# start of Source
Michigan latest to install comfort woman statue

August 18, 2014
A comfort woman statue was unveiled in Southfield, Mich. on Aug. 16.

A comfort woman statue was unveiled in Southfield, Mich. on Aug. 16.

The growing number of comfort woman statues cropping up in American cities saw a new addition Saturday in Southfield, Michigan.

The Southfield dedication, located in front of the Korean American Cultural Center there, is a replica seen both in Glendale, Calif., and in front of the Japanese embassy in Seoul.

Hidden beneath a yellow cloth, the statue was unveiled after a recital of the Pledge of Allegiance and a description of the project by Kim Woon-sung, the statue’s sculptor.

Lee Byung-joon, president of the Michigan Korean American Women’s Association, played a pivotal role in raising funds for the statue.

“We wanted to provide consolation for comfort women who received sorrow even from their parents and siblings,” Lee said. “I hope us second-generation Korean Americans continue to let this unavoidable history be known.”

About 150 attended the ceremony, among them Southfield City Councilman Sidney Lantz, Korean War veterans, representatives from Korean American associations in nearby Detroit and Ann Arbor and Southfield residents.

Planning for the Southfield statue started in 2011. Fundraising and finding a location took two and a half years. Initially, the statue was to be installed in a public library in the city before protests arose from Denso Corporation, a Japanese auto parts manufacturer in the area, and the Japanese Conulate General, which said it would encourage division in the area.

11 Comments

  1. konohazuku001

    August 19, 2014 at 4:40 AM

    Based on these following facts,there was no Korean comfort-woman unwillingly kidnapped by Japanese army or officials.
    1.No one knows the names of the villages or towns where the comfort-women were actually kidnapped.
    2.So far as the comfort-women kidnapping issue is concerned, there is no obvious record which had been written before 1990s.
    3.It is quite strange that so many as 200,000 victims had kept silence from 1945 to the 1990s.
    4.A large amount of money were paid to the Comfort-women in reward for their jobs. Back in those days,it was not a rare case that poor parents necessarily sold their daughters to get money.
    5.There have been no witnesses who can testify the kidnapping incidents. If there had been many comfort-women who were kidnapped, there must have been many witnesses. But nobody saw the incident.
    6.There was no real testimony by the kidnappers. It was already proved that Seiji Yoshida’s testimony was absolutely false statements. At that time in Korea, most of policemen and officials were Koreans, not Japanese.
    7.There was no protest opposing to the kidnapped comfort-women.If there had been kidnapped comfort-women as real events, riots must have been raised.
    8.In Korea, from time immemorial to now ,there always have been many prostitutes. In the period of the World WarII,it is quite natural that there must have been prostitution markets there.
# end of Source
# start of Data rows
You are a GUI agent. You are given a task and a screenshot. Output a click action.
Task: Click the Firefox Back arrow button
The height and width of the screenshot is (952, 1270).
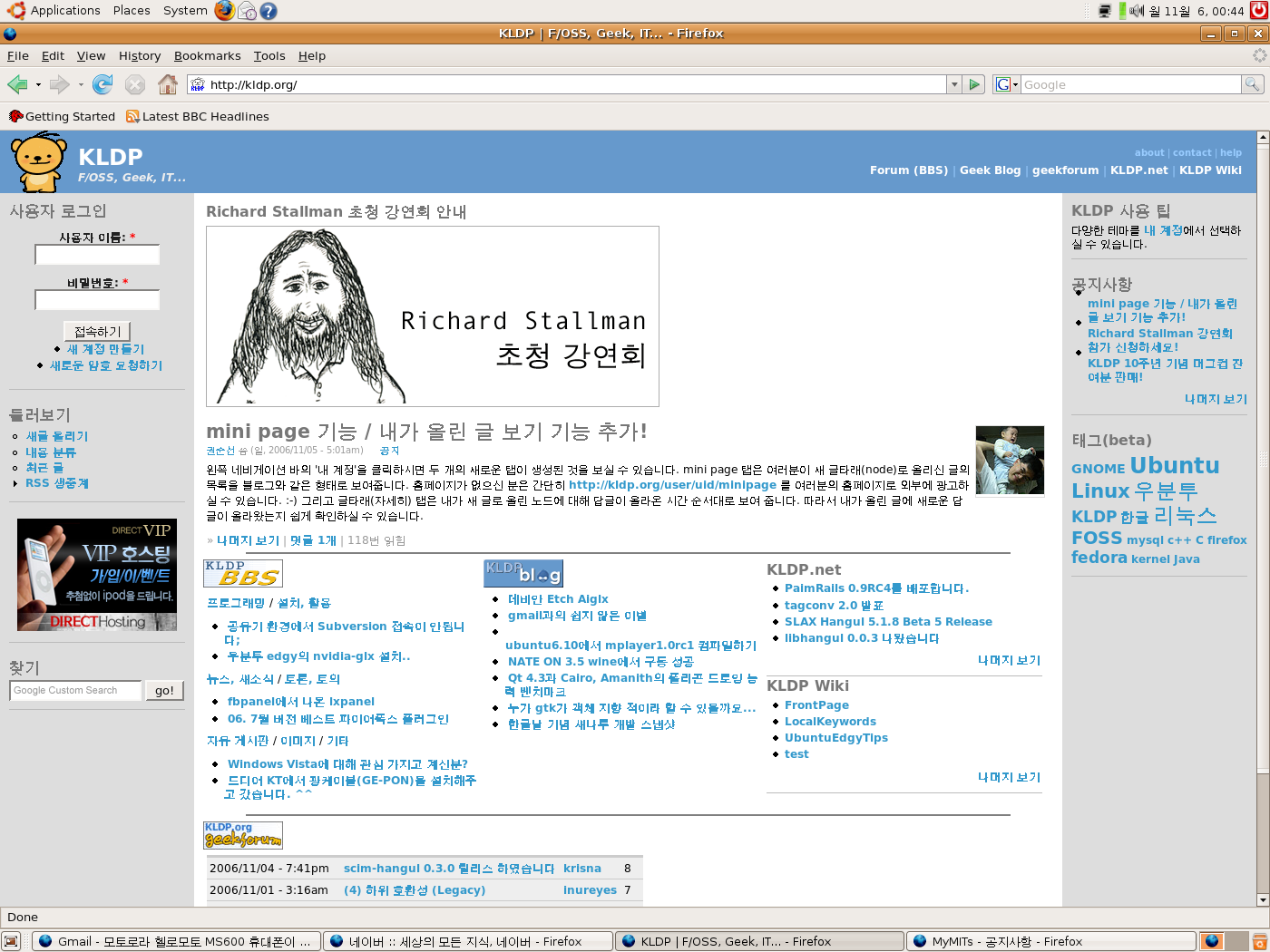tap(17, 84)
# end of Data rows
# start of Data rows
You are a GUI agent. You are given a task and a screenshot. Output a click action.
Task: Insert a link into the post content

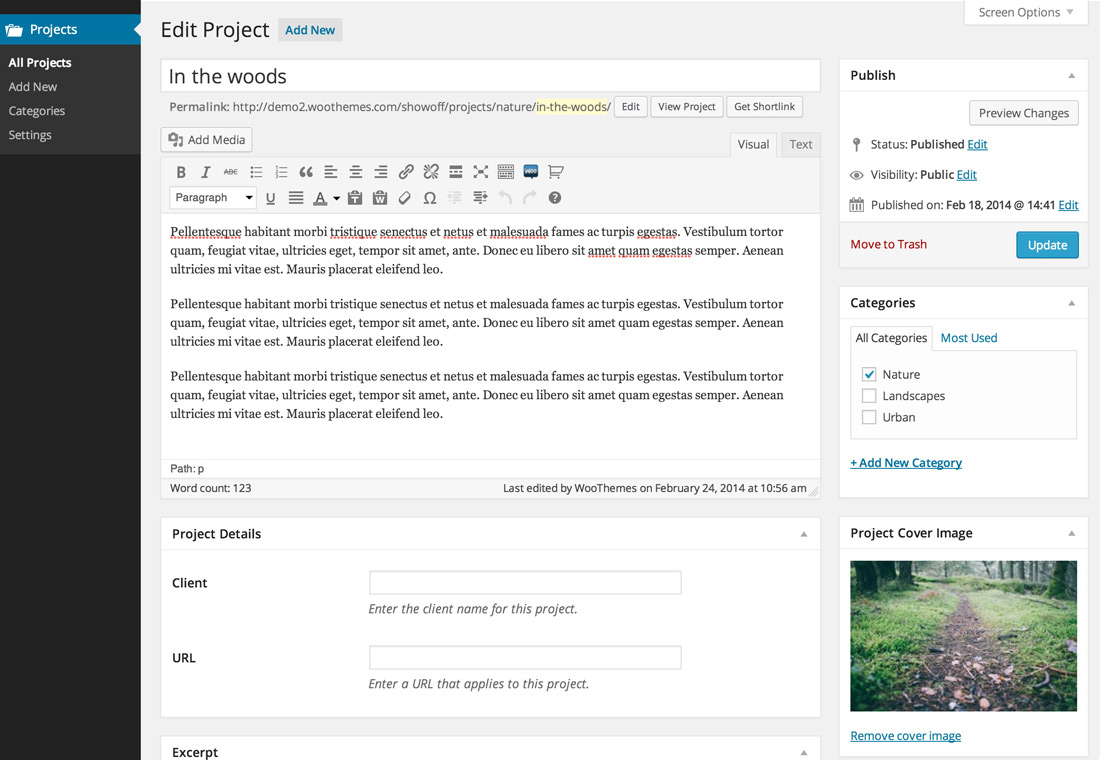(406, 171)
# end of Data rows
# start of Data rows
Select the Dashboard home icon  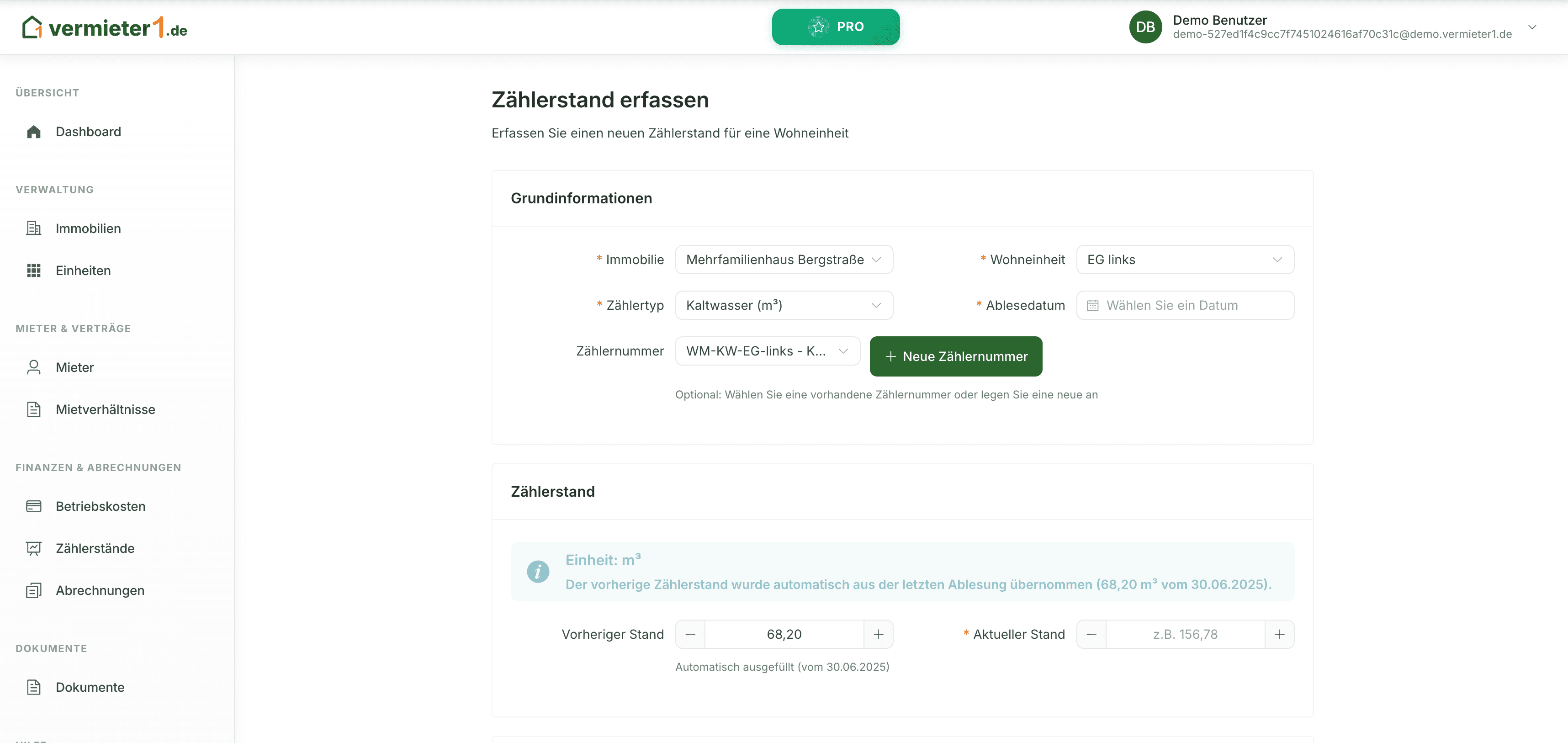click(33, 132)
# end of Data rows
Goal of the exercise:
Reproduce word for word the passage of the comfort woman statue article above, starting at "August 19, 2014" and ending at "to get money.".

Full output:
August 19, 2014 at 4:40 AM

    Based on these following facts,there was no Korean comfort-woman unwillingly kidnapped by Japanese army or officials.
    1.No one knows the names of the villages or towns where the comfort-women were actually kidnapped.
    2.So far as the comfort-women kidnapping issue is concerned, there is no obvious record which had been written before 1990s.
    3.It is quite strange that so many as 200,000 victims had kept silence from 1945 to the 1990s.
    4.A large amount of money were paid to the Comfort-women in reward for their jobs. Back in those days,it was not a rare case that poor parents necessarily sold their daughters to get money.